The story of her marriage was one of the scandals of the time: her husband, Prince Peter of Oldenburg, was a Romanov cousin, widely believed to be homosexual. Her account is somewhat discreet, but the marriage was probably never consummated and she soon fell in love with a young officer, Nikolai Kulikovsky. Their relationship fascinated the imperial court, especially when the husband appointed the lover his ADC. A touching moment comes when Olga is finally granted permission to marry Kulikovsky, who was to remain the love of her life and by whom she had two sons. (The book’s editor is her great-grandson, who fills in the facts behind her reminiscences.)
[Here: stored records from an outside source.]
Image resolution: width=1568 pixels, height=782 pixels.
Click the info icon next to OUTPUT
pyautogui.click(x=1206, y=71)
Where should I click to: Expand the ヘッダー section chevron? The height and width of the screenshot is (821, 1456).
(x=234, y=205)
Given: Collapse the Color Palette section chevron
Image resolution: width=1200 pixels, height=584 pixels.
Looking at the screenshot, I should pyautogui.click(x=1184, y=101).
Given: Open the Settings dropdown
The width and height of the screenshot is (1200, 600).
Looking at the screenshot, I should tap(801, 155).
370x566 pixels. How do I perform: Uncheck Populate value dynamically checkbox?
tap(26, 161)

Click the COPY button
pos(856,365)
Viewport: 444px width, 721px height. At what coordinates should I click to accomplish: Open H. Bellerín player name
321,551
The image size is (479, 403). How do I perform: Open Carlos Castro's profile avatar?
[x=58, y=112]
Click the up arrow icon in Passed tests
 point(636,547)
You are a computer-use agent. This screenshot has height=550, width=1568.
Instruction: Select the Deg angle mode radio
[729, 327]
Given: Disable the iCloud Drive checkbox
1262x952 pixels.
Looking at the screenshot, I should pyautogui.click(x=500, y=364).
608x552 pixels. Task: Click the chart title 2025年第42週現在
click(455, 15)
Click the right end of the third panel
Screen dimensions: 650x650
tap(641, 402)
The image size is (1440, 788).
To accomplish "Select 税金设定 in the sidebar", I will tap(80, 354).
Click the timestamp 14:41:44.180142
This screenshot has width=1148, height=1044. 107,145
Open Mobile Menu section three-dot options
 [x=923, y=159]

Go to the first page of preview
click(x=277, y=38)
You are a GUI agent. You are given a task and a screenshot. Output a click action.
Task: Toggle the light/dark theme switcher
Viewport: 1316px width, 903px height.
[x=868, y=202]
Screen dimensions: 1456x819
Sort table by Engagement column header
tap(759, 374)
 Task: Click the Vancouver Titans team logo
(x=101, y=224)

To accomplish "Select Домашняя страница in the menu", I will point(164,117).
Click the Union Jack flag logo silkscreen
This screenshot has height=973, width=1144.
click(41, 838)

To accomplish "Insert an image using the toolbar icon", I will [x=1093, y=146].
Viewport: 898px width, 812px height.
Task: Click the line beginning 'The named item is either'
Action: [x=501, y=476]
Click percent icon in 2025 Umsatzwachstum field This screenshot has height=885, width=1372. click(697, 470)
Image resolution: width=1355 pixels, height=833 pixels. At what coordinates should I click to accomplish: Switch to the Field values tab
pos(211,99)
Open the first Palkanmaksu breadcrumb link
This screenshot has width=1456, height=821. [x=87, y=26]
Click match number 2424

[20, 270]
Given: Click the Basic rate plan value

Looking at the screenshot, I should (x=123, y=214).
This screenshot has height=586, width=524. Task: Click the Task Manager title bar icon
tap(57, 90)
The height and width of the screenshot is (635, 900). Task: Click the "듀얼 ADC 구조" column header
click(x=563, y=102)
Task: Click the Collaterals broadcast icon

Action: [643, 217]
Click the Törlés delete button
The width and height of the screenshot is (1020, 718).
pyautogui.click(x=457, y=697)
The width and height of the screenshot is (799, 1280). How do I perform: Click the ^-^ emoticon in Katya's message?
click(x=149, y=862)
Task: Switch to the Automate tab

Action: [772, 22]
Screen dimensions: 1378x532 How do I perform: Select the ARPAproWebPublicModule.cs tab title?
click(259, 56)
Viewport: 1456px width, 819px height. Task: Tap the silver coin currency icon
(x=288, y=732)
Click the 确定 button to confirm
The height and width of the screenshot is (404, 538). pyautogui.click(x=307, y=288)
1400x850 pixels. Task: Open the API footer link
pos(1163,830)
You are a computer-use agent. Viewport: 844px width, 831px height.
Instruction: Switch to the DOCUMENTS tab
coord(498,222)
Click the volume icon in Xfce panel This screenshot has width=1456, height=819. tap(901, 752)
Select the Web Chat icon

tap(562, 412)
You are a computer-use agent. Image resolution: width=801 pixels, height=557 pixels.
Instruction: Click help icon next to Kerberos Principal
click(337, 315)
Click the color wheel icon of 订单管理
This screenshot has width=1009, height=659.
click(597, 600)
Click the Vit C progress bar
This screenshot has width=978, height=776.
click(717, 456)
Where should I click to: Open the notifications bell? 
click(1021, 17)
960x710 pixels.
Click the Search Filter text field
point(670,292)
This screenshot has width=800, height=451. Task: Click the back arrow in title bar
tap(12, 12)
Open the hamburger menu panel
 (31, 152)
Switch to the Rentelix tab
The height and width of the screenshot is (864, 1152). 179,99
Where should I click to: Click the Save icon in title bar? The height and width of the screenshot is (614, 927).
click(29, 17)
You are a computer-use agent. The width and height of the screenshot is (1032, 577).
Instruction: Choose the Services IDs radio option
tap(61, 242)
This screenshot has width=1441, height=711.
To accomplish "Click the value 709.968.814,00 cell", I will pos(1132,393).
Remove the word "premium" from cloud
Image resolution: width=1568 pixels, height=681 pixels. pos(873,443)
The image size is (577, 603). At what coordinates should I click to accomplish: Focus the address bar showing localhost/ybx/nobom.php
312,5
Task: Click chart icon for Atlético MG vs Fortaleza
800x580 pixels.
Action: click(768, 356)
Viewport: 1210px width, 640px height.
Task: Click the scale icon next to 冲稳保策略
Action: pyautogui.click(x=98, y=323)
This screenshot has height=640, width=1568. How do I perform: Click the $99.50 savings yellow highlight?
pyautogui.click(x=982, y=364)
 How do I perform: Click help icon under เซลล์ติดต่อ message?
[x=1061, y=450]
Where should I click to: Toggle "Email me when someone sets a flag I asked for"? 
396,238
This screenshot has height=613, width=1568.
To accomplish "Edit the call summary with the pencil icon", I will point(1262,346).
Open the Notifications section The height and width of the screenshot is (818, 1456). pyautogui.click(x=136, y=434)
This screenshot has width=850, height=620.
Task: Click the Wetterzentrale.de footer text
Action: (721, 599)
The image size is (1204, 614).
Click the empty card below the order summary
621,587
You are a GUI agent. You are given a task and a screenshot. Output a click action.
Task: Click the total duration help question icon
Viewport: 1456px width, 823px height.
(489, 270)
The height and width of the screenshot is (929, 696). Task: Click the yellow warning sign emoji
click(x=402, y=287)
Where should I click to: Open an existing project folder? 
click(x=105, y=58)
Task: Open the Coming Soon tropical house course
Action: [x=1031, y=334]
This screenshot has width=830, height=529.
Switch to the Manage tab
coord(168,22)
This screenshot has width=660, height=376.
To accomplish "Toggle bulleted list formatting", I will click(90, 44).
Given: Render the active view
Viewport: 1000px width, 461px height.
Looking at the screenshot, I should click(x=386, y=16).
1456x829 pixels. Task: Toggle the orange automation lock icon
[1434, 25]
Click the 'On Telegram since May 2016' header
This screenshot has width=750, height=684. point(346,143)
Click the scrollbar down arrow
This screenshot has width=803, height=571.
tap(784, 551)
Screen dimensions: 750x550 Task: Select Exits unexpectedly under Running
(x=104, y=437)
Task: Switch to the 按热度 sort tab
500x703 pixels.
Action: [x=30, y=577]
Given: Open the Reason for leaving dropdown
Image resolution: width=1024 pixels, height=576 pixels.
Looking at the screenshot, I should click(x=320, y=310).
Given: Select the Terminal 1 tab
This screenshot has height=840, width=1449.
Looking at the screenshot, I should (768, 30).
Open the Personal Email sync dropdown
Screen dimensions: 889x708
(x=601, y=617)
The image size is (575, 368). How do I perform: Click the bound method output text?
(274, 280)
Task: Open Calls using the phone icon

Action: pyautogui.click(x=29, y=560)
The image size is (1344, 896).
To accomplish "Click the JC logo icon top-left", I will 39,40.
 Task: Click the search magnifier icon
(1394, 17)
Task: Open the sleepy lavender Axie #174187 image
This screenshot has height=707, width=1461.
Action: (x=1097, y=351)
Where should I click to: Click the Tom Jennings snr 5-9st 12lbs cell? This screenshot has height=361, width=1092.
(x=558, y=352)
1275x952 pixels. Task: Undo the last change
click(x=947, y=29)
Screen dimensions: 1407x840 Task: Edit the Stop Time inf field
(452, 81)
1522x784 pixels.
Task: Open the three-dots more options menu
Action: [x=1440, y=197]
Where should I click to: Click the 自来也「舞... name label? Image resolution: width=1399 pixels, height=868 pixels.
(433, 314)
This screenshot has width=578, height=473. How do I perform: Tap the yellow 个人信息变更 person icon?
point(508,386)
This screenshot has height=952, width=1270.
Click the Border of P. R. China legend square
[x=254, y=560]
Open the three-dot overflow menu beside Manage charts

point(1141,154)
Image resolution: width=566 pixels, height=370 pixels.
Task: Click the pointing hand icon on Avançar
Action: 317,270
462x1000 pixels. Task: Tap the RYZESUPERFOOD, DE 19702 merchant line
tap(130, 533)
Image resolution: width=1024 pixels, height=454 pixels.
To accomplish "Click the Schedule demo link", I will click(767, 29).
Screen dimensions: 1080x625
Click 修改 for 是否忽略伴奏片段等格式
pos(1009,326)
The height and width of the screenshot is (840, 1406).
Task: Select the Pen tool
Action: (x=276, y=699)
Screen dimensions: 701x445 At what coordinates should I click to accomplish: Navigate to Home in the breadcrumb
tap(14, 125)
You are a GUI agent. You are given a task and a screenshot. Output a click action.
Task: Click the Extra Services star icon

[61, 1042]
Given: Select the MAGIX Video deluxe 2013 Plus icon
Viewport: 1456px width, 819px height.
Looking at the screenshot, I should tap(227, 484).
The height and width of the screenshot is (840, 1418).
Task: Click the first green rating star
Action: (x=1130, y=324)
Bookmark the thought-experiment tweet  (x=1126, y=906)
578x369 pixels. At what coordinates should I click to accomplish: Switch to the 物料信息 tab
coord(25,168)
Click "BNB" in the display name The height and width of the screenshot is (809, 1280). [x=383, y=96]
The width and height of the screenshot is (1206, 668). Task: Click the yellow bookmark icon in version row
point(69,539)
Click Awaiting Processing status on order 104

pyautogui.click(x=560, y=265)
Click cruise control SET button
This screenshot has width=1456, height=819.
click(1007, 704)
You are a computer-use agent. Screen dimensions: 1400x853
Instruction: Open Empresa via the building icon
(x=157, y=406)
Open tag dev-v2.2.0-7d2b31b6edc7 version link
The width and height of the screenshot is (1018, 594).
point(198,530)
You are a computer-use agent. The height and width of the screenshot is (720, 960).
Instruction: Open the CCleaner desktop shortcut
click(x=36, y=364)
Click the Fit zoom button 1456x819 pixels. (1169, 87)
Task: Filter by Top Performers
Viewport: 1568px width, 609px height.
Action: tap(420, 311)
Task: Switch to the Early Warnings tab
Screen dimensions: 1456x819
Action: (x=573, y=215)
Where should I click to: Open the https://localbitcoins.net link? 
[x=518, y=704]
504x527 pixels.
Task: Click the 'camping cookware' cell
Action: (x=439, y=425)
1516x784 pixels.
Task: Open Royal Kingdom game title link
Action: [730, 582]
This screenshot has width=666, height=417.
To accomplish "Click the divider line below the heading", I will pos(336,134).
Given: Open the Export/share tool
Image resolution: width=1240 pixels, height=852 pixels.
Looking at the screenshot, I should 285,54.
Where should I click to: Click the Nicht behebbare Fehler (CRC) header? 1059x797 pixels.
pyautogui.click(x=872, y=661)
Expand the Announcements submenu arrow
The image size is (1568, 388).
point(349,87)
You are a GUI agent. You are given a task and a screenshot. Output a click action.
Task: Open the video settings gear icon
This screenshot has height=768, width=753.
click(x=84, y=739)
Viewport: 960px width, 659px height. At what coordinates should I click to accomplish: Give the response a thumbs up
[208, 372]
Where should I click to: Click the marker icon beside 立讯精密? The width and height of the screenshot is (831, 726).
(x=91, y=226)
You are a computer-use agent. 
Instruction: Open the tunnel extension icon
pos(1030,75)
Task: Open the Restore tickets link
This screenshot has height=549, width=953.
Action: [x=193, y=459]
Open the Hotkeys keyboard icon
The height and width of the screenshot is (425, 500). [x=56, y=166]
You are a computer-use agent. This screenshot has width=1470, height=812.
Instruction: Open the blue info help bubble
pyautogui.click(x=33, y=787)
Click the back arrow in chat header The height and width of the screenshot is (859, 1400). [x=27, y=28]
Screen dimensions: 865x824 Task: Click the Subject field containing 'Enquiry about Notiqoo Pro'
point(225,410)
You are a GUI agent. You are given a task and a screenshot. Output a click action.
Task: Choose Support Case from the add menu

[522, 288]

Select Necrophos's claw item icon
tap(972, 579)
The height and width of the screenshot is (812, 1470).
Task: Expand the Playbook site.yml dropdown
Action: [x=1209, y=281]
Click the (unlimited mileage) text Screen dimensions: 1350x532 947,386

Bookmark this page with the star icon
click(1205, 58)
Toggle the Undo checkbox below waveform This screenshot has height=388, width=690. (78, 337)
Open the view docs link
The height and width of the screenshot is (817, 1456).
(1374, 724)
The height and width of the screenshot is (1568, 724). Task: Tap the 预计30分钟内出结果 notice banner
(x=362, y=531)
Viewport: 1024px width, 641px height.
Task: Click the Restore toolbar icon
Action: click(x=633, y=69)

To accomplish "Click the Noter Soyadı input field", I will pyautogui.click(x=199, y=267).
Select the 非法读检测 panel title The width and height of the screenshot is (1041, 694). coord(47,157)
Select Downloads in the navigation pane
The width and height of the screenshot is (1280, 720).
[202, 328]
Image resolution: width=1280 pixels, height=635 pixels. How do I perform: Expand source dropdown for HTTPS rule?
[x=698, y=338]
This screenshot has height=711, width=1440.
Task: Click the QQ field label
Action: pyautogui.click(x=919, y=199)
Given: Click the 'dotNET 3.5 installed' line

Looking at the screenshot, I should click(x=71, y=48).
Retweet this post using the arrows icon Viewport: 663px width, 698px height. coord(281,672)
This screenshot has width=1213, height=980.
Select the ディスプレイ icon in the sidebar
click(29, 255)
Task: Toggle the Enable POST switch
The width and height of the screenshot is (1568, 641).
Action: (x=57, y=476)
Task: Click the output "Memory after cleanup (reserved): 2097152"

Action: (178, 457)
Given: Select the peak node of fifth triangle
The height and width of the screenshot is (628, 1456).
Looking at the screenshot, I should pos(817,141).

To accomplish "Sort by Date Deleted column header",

She seems distant from politics, but she did meet Rasputin who struck her simply at a ‘typical peasant’. She writes:
The news that a revolution had broken out in St Petersburg came to those of us who worked in our hospital in Kiev like a veritable thunderbolt. We hadn’t heard a word, not even a rumour … we read the news over and over again and did not want to believe our eyes … None of us could foresee how it would disrupt our lives.
Olga certainly had a gift for understatement. The revolutionaries executed not only her brother Nicholas and his family, but Michael too, and many other Romanovs, including their widowed aunt, the Grand Duchess Ella, who had entered a convent after her own husband’s assassination in 1905. Olga escaped to the Crimea where she was variously harassed and protected. Finally she fled to Denmark, where these memoirs were written and first published. She lived through the second world war but, fearful of Stalin’s secret police, ended her days in Canada, dying in 1960.
This book is best read in conjuction with Nicholas and Alexandra’s letters, with Dominic Lieven’s life of Nicholas II, and the superb Court of the Last Tsar by Greg King. It will be most thoroughly enjoyed by connoisseurs of the private lives of the Romanovs.